Computerized data drove “millions of campaign decisions of whose door to knock on and who to send a flier, who to call.” Those decisions were made on an individual basis by examining available data for each voter.
With all its data in hand, the Obama campaign was able to utilize its volunteers to knock on the right doors and call the right people, Siegel says.
The Obama strategy can be compared to the math-based analytics used by Oakland Athletics General Manager Billy Beane, as described in the Michael Lewis book “Moneyball” (later turned into a movie), Siegel says.
But it’s important not to over-emphasize the data, he says.
“It’s not that the [Athletics’] use of math was the only way in which they won. Of course the individual players on the team are quite skilled at playing baseball,” Siegel points out.
Similarly, “people weren’t just voting for Obama because of math done that chose whether the person was contacted or not,” he says. “However, it was a major factor.

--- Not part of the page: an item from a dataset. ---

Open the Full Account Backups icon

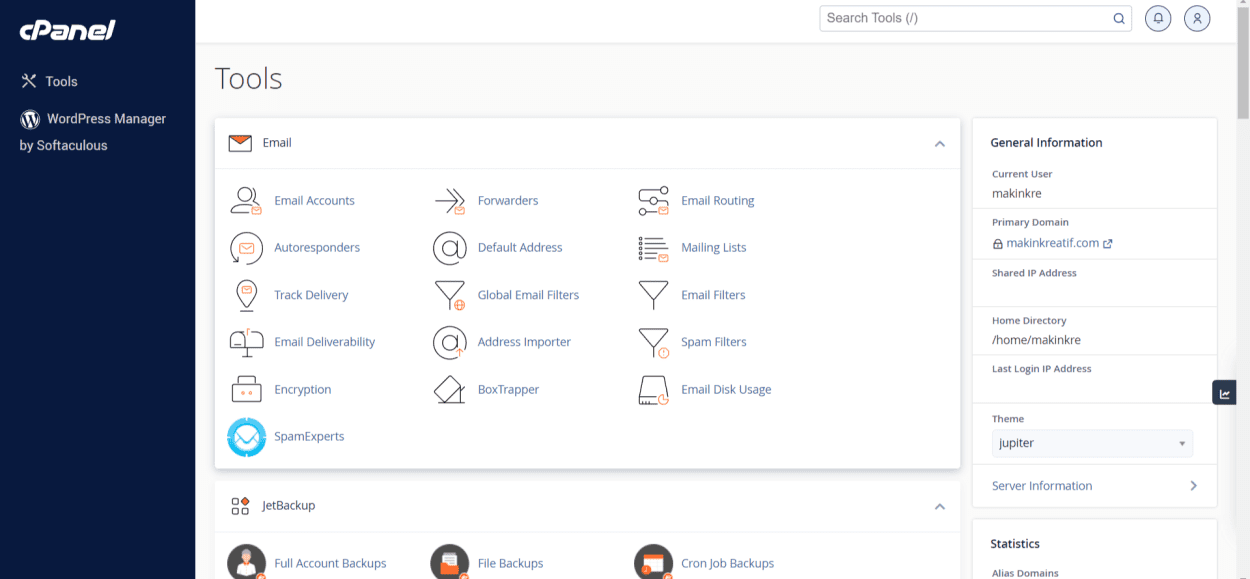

Whether it decided the election that’s not anything that can be said, at least” based on publicly available data.
As for the Romney campaign, it reportedly failed miserably with its digital efforts.
“To the greatest of our knowledge, the Romney campaign did not use this type of advanced analytics,” Siegel says. “Anything’s possible within any organization. They may be doing any kind of analysis and not disclosing it. But we haven’t heard anything about the Romney campaign using this level of advanced predictive analytics, especially with regard to predicting the persuasion of individual voters.”
So what’s the implication for future elections? “The fact that the winning side of the election is also the side that employed this particular technology speaks volumes. At least it will be an influential factor,” Siegel says.
And Republicans should get better. “There’s a good chance that they’ll also take up this type of technology, which is rapidly becoming more widely understood.”